Hay un sentimiento que vive silenciosamente dentro de muchos pacientes de cáncer, uno que raramente se dice en voz alta porque carga mucha vergüenza. Es el sentimiento de que eres una carga. Que tu enfermedad está arruinando las vidas de las personas que amas. Que estarían mejor si no tuvieran que preocuparse por ti, llevarte a las citas, ajustar sus horarios, cargar con tu miedo además del suyo. Si te has sentido así, no estás solo, y no eres egoísta por pensarlo. Esta es una de las experiencias emocionales más comunes del cáncer, y una de las menos habladas.
La culpa puede aparecer de cien pequeñas formas. Te sientes culpable cuando tu pareja tiene que faltar al trabajo para llevarte al tratamiento. Te sientes culpable cuando tus hijos se ven preocupados. Te sientes culpable cuando un amigo cancela planes para acompañarte durante un mal día. Te sientes culpable por necesitar ayuda con cosas que solías hacer por tu cuenta. Y debajo de todo eso hay un susurro que dice: soy demasiado. Estoy pidiendo demasiado. Estoy tomando demasiado.
Pero esto es lo que ese susurro no te dice: las personas que te aman no están llevando la cuenta. No están sumando las citas, las comidas que cocinaron, las noches que se desvelaron preocupándose. Están haciendo estas cosas porque tú les importas, porque tu vida tiene valor para ellos, porque el pensamiento de no estar ahí para ti es mucho más doloroso que cualquier inconveniente que tu enfermedad haya causado. No eres una carga para las personas que te aman. Eres la razón por la que se presentan.
El cáncer no te convirtió en una carga. El cáncer te convirtió en alguien que necesita ayuda ahora mismo. Y necesitar ayuda no es un defecto de carácter. Es una realidad humana que toda persona enfrentará en algún momento de su vida. Probablemente has estado del otro lado de esto — cuidando a alguien que amas, presentándote por un amigo en crisis. ¿Pensaste que eran una carga? ¿O te sentiste agradecido de ser la persona en quien confiaron lo suficiente como para apoyarse?

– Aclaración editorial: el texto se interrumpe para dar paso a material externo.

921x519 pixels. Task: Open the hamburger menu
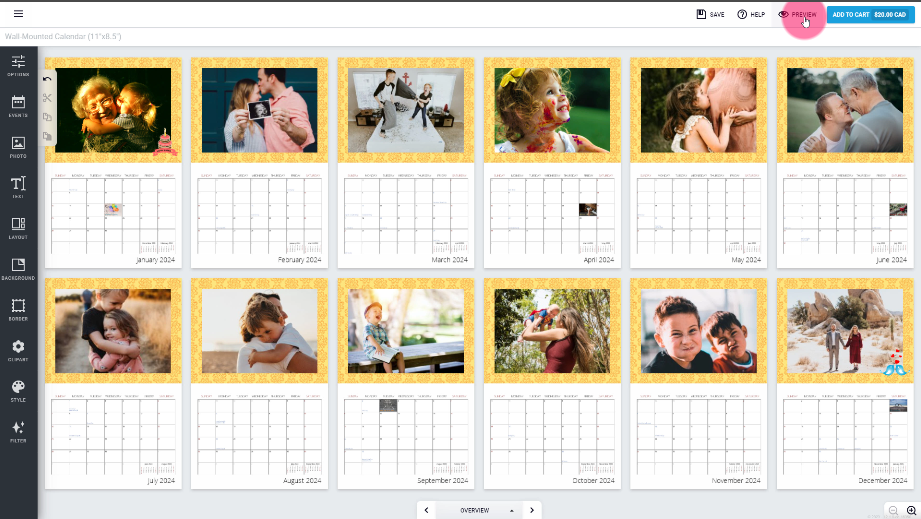pyautogui.click(x=18, y=14)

La culpa también viene de un lugar de amor. Te sientes como una carga porque te importan las personas a tu alrededor. No quieres que sufran por tu enfermedad. Pero alejar a las personas para protegerlas usualmente causa más dolor, no menos. Cuando cierras la puerta a los demás, se sienten impotentes, desconectados y asustados. Dejarlos entrar, dejarlos ayudar, es en realidad un regalo que les das. Les dice: confío en ti. Te necesito. Importas en esta lucha.
Si el sentimiento es abrumador, habla de ello. Dile a tu pareja, a tu amigo, a tu terapeuta: me he sentido como una carga, y me está consumiendo. Nombrar el sentimiento en voz alta le quita algo de su poder. Y las personas que lo escuchen casi con certeza responderán con la verdad que necesitas oír: no eres una carga. Nunca lo fuiste.

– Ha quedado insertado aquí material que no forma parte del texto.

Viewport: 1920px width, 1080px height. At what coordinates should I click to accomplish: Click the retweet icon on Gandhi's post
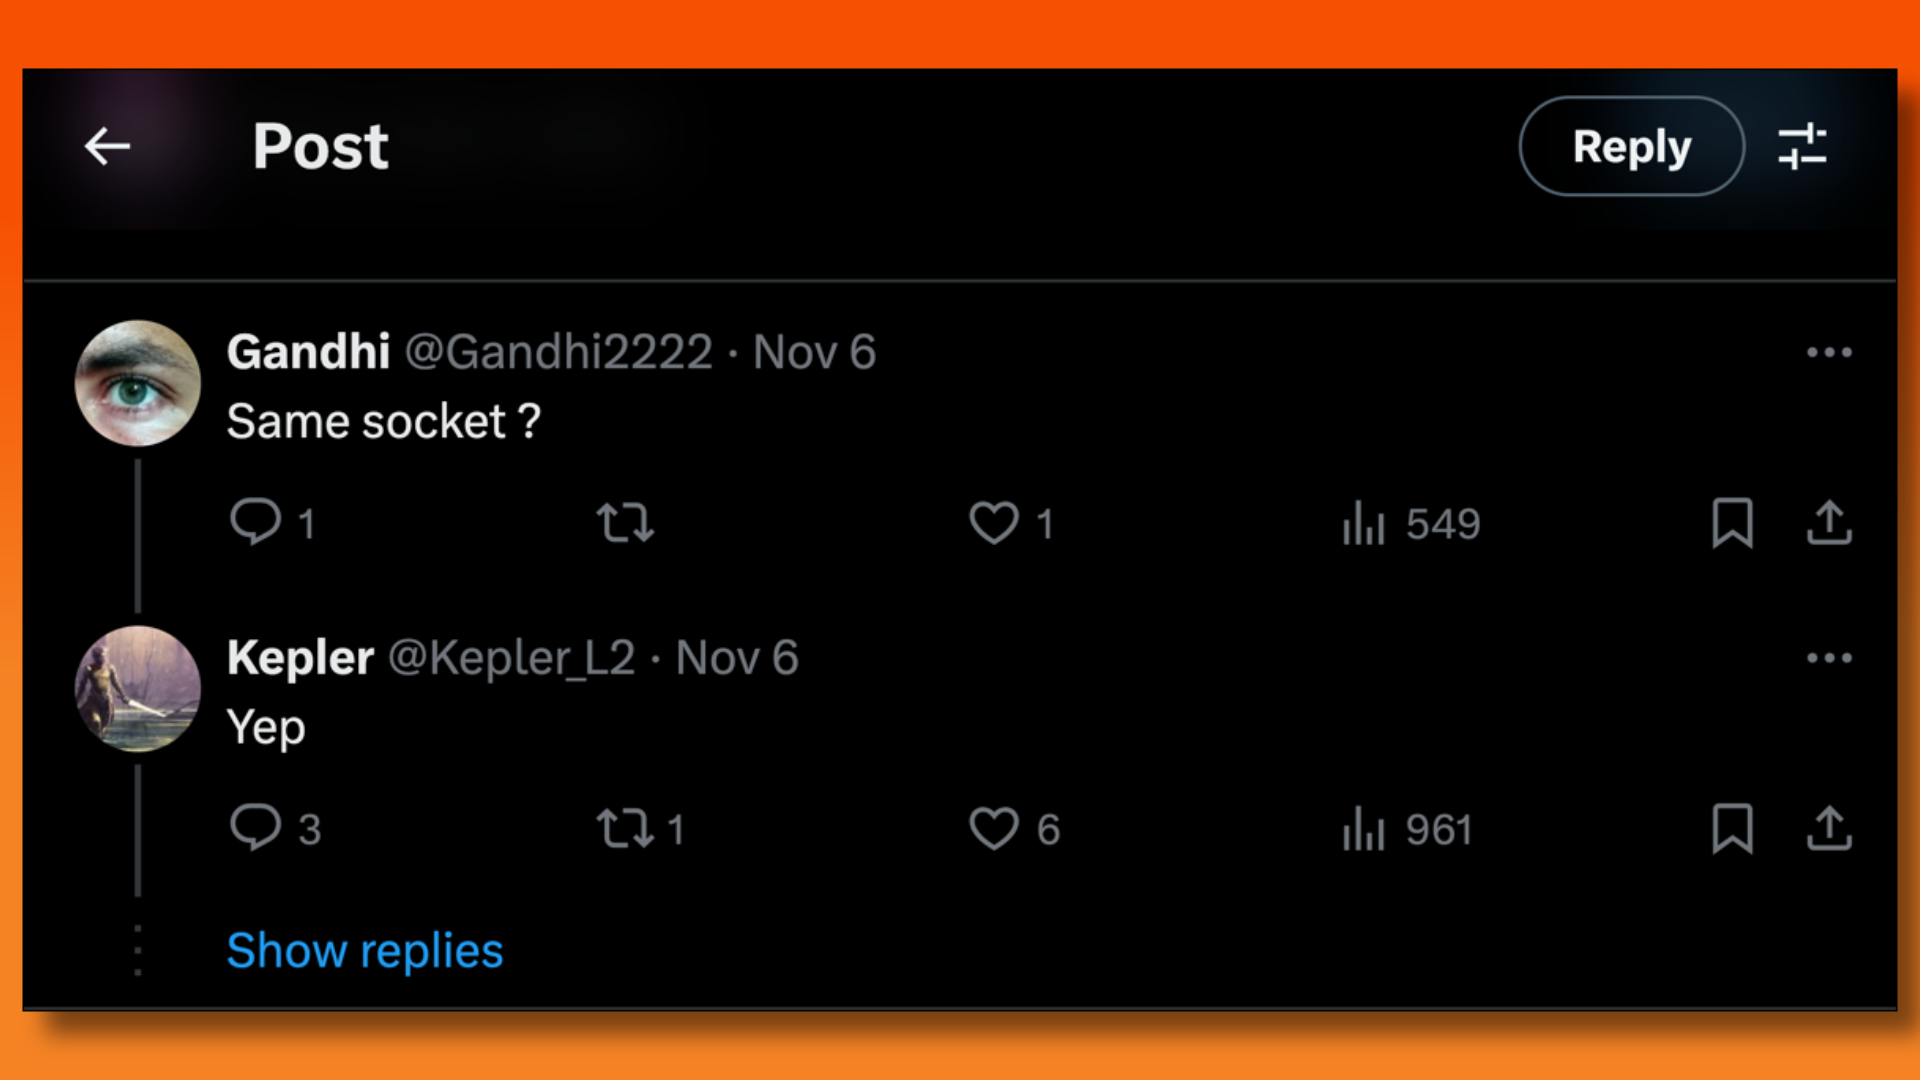tap(625, 524)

Mereces recibir cuidado sin culpa. Mereces ser sostenido sin disculparte por necesitarlo. El cáncer te quitó mucho, pero no dejes que te quite esto también — no dejes que te convenza de que eres menos digno de amor porque estás enfermo. No eres menos. Eres alguien que está pasando por algo imposiblemente difícil, y las personas a tu alrededor están eligiendo caminar a través de esto contigo. Déjalos.